Saturday, October 9, 2010

Opinion Polls

When I was a senior in high school I actually campaigned to get voted "Most Likely to Be President." It just seemed appropriate to shake hands and harass people with my clever campaign slogan, "Jason Byerly, Most Likely to Be President, Vote for Me." It actually worked and I have the yearbook to prove it.

This election season politicians everywhere are spending a lot of money and going to a lot of effort to make us like them. After all, public opinion is the gold standard of politics. Politicians live or die by what happens to them in the polls.

It's funny. Other than my successful bid in high school I've never run for office, and yet I've spent most of my life living or dying by what other people think of me. It's fair to say that public opinion is often the gold standard of my life.

Why do I care so much what other people think? Throughout my life I've lied, compromised my values and bent over backwards in ways both big and small to try to make people think I'm better, smarter, funnier, richer or more like them than I really am. I've laughed at jokes, pretended to like things I don't like or not to like things I do, and have gossiped about friends, all to curry favor with people, who in retrospect, probably didn't change their opinion of me one way or the other despite my chameleon-like efforts.

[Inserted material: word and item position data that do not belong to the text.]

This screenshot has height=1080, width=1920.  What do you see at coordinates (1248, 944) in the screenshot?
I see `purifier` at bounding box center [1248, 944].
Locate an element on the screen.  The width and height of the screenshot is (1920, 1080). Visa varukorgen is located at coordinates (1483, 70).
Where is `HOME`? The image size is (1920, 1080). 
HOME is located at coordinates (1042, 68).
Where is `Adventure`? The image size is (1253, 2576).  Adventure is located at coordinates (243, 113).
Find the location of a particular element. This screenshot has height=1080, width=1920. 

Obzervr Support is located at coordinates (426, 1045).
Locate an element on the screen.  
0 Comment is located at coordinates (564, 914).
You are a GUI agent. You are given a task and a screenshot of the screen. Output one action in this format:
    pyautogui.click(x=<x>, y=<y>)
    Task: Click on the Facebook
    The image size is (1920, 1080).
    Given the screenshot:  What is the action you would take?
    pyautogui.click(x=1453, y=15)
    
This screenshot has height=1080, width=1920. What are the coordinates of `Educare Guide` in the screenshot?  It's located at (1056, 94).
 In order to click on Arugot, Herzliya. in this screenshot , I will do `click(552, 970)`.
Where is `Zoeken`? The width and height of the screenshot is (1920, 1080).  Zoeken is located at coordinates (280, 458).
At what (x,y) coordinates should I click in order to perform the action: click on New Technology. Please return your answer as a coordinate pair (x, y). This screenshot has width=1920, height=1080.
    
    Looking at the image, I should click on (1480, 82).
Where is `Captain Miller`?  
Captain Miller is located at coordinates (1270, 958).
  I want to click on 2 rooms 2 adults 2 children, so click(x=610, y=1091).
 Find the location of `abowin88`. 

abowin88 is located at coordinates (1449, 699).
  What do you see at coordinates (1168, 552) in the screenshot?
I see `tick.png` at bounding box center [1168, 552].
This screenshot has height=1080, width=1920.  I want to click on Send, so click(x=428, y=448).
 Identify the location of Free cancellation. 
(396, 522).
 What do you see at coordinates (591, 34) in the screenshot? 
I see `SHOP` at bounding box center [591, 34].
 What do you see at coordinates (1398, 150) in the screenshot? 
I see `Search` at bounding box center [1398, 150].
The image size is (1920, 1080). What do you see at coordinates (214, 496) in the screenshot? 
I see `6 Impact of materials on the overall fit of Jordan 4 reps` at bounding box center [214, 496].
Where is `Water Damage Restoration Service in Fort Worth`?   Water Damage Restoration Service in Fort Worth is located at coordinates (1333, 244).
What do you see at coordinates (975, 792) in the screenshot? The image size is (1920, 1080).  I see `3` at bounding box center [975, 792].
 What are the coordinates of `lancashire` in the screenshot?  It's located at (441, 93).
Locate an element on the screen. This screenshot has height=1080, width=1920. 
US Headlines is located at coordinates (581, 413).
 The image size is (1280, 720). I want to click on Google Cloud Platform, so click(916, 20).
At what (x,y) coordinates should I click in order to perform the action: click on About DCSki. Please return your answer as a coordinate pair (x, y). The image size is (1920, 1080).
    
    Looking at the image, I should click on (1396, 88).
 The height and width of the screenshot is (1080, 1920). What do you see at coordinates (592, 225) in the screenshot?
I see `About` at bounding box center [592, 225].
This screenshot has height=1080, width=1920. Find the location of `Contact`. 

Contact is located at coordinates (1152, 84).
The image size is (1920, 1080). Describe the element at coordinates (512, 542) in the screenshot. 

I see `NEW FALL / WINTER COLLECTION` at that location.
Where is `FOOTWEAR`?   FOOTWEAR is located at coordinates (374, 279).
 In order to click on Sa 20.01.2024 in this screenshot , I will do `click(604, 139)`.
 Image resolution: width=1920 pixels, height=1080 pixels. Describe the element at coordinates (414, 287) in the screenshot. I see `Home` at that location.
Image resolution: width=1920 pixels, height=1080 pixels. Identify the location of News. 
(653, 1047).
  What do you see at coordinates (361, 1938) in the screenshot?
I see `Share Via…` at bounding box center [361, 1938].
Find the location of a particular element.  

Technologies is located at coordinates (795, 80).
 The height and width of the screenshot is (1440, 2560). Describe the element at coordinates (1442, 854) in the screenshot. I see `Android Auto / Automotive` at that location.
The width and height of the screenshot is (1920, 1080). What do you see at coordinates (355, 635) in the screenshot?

That's one of the things I love about Jesus. He didn't care. He honestly didn't care what people thought about Him. Even when people spoke highly of Him, he didn't cling to it. "But Jesus would not entrust himself to them, for he knew all men. He did not need man's testimony about man, because He knew what was in a man." (John 2:24)

The only opinion that mattered to Jesus was His Father's, who said at the start of His ministry, "This is my Son, whom I love. With Him I am well pleased." God's opinion was all Jesus needed and that's opinion that never changes. God's approval was the solid bedrock of Jesus' life.

I wonder why it's not good enough for me sometimes? Maybe it just sounds too good to be true. Maybe people are more real to me than God. Maybe I'm just a a sissy. Whatever the case, I've seen this changing in my life. I've spoken my opinion, my honest opinion, more in the last two years than in all the years of my life leading up to it. And it feels good. It feels free.

See, Jesus reminds me just how fickle public opinion could be. There's this great story in Luke about Jesus going to this synagogue in Nazareth and announcing that He was the messiah. In the span of six verses, public opinion about Jesus shifts from "All the people spoke well of Him and were amazed at the gracious words that came from his lips," to "All the people in the synagogue were furious when they heard this. They got up, drove him out of town and took him to the brow of the hill . . . in order to throw him down the cliff." Wow, and politicians thought they had it rough.

I love how Jesus handles it. He could have smoked the whole town with a lightning bolt. He could have changed his platform to try to win back their favor. He could have whined about how no one liked him. Instead the Bible says, "he walked right through the crowd and went on his way." (Luke 4:30)

Jesus said what He needed to say, did what He needed to do and was never affected by what other people think. A life like that gets my vote any day of the week.